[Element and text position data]
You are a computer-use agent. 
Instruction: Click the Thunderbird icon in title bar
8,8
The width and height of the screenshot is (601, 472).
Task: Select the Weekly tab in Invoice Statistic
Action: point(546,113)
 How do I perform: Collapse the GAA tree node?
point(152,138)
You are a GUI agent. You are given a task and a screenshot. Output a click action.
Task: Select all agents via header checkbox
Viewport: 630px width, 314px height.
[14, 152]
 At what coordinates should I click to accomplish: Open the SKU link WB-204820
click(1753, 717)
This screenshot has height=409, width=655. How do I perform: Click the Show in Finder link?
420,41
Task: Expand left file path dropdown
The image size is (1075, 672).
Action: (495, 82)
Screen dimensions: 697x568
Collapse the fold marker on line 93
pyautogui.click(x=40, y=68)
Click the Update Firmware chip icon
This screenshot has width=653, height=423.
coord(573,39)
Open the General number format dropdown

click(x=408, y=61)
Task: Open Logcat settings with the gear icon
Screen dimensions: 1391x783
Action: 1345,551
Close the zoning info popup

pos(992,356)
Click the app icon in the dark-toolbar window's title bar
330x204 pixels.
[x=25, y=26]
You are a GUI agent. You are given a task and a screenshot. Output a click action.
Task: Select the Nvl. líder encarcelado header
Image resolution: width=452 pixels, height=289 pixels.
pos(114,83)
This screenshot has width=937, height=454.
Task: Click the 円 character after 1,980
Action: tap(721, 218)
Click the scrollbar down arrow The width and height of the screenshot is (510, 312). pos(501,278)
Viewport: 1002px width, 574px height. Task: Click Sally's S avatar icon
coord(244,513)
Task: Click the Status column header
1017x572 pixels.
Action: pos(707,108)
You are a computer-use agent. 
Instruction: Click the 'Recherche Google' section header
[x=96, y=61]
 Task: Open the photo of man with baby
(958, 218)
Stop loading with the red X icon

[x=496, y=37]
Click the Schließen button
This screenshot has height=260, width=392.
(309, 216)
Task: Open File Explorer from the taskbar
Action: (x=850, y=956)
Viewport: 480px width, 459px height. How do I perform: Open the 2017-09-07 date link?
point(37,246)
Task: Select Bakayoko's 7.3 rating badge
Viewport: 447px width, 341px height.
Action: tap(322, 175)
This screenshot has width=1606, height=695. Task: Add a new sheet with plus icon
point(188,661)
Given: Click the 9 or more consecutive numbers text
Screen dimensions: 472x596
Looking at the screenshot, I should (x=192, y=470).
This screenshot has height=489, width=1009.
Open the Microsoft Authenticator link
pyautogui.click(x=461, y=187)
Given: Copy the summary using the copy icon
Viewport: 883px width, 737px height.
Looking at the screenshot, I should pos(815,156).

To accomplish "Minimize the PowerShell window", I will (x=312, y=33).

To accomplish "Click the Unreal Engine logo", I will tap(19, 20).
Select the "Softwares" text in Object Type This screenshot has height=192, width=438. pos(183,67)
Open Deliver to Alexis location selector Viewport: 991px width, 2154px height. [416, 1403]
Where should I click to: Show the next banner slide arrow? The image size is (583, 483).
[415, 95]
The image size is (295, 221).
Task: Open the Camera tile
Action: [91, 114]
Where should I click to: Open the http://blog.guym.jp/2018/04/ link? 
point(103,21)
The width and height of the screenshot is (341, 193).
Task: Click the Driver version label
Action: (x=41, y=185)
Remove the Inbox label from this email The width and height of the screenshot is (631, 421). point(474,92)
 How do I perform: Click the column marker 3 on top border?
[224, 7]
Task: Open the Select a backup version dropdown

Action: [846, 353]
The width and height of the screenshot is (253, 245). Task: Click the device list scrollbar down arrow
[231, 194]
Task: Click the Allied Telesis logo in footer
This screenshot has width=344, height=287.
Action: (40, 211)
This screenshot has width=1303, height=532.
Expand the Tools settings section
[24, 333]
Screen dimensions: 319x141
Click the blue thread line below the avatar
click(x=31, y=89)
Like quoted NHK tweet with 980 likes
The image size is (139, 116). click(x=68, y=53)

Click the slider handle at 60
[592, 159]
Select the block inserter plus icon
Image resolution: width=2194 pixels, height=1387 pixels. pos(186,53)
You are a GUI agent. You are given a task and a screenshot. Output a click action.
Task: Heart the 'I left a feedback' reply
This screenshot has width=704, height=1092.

• Task details: Return the lines from the line containing "Given: Copy the summary using the copy icon" up to and including the line containing "Action: [91, 114]", reproducing them precisely and nothing else.

• Solution for this exercise:
Given: Copy the summary using the copy icon
Viewport: 883px width, 737px height.
Looking at the screenshot, I should pos(815,156).

To accomplish "Minimize the PowerShell window", I will (x=312, y=33).

To accomplish "Click the Unreal Engine logo", I will tap(19, 20).
Select the "Softwares" text in Object Type This screenshot has height=192, width=438. pos(183,67)
Open Deliver to Alexis location selector Viewport: 991px width, 2154px height. [416, 1403]
Where should I click to: Show the next banner slide arrow? The image size is (583, 483).
[415, 95]
The image size is (295, 221).
Task: Open the Camera tile
Action: [91, 114]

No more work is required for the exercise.